This may be a benefit, because you may use thread_pool
library for vectorization-unsafe tasks.
Entity | Representation | Description |
---|---|---|
kDefaultWorkers |
Constant | The default number of worker threads (min 5, max 32). |
EmptyInitializer |
Type | Empty initializer for worker thread (stateless, does nothing). |
Timeout |
Type | Timeout for blocking operation in seconds. |
kNoTimeout |
Constant | Represents the lack of timeout. |
TimeoutError |
Type | Timeout error. Raises if blocking operation timeout occurs. |
All functionality encapsulates within the pool::ThreadPoolExecutor
class.
Nested types and constants:
Entity | Representation | Description |
---|---|---|
Future<F> |
Type | Deduces std::future type returned by Submit() depends on the task signature. |
Iterator<F> |
Type | Deduces forward iterator type returned by Map() depends on the task signature. |
kWorkersNum |
Constant | Actual number of worker threads within a pool. |
Class methods:
Method | Description |
---|---|
ThreadPoolExecutor() |
Creates a thread pool with the default number of worker threads and without timeout for blocking operations. |
ThreadPoolExecutor<ArgTypes...>(unsigned workers_num, Timeout timeout_sec, ArgTypes &&... initargs) |
Creates a thread pool with the specified number of worker threads and timeout. If the initializer is specified, it will be created for every worker thread and passed as a first argument to fn . |
~ThreadPoolExecutor() |
Terminates worker threads (if not already done). |
Future<F> Submit<F, ArgTypes...>(std::function<F> fn, ArgTypes &&... args) |
Schedules the callable, fn , to be executed as fn(args...) . Nonblocking. Returns a std::future object representing the execution of the callable. |
Iterator<F> Map<F, Iters...>(std::function<F> fn, Iters... its) |
Returns an iterator that asynchronously applies callable, fn , to all items in iterables. Nonblocking (but retrieving item from iterator is blocking). The returned iterator raises a TimeoutError if the result isn’t available after timeout seconds from the dereferencing call. |
Iterator<F> Sentinel<F>() const |
Returns an old-style sentinel, which has the same type as the iterator returned by Map() . For the new-style sentinel, use std::default_sentinel . |
void SetTimeout(const Timeout sec) |
Sets timeout for the item retrieving via the Map() iterator. |
Timeout GetTimeout() const |
Gets timeout for the item retrieving via the Map() iterator. |
void Shutdown(bool wait = true, bool cancel_futures = false) |
Terminates all worker threads. If wait == true , then the call is blocking, and the method returns only after all worker threads are terminated. If cancel_futures == true , then the executor cancels all pending tasks; otherwise, thread termination occurs after all tasks are processed. There is no way to cancel tasks that have already started to execute. |
thread_pool
is hardly tested with gtest
framework. Every public method has at least one test case.

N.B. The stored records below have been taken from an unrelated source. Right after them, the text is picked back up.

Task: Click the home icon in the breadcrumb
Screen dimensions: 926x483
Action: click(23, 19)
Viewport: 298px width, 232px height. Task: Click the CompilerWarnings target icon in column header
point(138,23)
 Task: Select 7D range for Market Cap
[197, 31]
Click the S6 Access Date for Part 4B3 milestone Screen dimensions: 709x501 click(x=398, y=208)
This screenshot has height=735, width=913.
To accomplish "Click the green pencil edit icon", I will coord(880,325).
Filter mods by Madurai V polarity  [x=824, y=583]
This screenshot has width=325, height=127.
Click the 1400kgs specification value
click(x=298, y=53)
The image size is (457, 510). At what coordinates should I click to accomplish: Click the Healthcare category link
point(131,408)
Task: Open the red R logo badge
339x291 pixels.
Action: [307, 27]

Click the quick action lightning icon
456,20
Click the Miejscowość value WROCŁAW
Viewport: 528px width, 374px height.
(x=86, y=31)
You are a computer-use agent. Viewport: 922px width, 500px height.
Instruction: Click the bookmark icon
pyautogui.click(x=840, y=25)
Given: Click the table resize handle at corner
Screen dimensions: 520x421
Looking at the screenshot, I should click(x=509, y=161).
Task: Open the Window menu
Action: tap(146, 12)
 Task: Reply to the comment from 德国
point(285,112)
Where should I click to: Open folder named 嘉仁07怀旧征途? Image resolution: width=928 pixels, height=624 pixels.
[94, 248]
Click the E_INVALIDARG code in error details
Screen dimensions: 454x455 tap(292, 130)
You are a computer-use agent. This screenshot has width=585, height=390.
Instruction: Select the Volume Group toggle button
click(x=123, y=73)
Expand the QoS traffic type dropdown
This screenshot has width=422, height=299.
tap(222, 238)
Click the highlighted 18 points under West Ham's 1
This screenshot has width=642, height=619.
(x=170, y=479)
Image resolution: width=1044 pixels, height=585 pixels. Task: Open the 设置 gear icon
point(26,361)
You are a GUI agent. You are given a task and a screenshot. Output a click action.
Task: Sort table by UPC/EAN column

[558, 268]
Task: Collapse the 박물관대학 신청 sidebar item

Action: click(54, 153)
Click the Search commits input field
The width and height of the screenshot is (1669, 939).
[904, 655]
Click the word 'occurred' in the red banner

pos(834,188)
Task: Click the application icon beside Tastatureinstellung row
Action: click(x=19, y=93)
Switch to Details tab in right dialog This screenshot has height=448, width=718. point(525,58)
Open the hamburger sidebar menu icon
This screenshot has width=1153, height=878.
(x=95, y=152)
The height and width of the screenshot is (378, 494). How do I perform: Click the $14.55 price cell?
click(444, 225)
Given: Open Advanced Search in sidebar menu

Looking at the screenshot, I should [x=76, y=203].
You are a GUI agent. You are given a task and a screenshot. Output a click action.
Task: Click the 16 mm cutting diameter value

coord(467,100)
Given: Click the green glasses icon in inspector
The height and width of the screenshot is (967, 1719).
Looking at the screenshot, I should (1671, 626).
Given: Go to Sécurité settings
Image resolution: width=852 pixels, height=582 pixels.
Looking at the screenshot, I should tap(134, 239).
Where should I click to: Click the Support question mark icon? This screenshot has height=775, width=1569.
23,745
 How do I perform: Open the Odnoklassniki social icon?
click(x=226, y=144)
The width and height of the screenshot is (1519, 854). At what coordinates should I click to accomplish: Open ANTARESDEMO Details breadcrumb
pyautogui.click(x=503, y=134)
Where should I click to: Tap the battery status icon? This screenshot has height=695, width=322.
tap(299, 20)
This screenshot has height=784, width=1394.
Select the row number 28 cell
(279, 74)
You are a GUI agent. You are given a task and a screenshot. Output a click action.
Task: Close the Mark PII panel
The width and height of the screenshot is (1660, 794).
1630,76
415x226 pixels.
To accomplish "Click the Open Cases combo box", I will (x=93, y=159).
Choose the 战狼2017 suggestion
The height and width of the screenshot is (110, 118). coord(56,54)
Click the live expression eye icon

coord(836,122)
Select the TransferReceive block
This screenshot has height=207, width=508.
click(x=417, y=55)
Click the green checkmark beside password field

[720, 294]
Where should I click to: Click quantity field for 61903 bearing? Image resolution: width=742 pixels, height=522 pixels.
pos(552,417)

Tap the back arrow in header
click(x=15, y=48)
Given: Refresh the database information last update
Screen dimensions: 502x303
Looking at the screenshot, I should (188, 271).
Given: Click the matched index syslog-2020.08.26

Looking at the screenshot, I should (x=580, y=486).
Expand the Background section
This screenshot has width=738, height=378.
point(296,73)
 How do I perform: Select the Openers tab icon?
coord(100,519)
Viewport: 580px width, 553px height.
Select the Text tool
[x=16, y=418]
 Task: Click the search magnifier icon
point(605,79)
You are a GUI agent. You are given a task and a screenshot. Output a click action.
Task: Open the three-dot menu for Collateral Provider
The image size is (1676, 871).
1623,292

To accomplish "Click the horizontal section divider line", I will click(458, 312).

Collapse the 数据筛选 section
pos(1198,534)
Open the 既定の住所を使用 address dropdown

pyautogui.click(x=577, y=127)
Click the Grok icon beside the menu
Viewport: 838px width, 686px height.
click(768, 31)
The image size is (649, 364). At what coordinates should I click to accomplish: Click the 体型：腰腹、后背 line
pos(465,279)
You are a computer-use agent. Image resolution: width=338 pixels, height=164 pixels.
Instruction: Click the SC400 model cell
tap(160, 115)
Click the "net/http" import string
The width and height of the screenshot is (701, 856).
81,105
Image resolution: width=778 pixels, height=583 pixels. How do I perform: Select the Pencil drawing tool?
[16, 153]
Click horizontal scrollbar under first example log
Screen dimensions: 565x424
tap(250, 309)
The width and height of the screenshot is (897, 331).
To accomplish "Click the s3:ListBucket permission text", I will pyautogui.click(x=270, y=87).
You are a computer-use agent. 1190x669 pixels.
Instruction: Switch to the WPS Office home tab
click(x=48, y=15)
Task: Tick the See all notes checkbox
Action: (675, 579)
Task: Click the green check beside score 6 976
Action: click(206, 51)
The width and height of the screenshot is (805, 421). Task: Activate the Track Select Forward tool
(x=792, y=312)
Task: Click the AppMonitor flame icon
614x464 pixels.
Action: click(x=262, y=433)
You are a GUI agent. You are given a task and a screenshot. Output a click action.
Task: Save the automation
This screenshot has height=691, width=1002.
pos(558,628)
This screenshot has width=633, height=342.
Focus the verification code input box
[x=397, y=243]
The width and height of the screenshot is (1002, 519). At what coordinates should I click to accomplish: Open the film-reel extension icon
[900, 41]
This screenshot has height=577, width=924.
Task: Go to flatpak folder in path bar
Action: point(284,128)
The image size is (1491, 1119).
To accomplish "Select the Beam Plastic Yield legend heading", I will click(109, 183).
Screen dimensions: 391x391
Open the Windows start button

Obviously, it doesn't exclude potential bugs. If you find one, feel free to make an issue on GitHub.
thread_pool
is a header-only library. You can include it in your project without special compile/link steps.
The CMake files are provided for thread_pool_test.cpp (unit tests) and main.cpp (usage example).
thread_pool
is licensed under the MIT License, see LICENSE.txt for more information.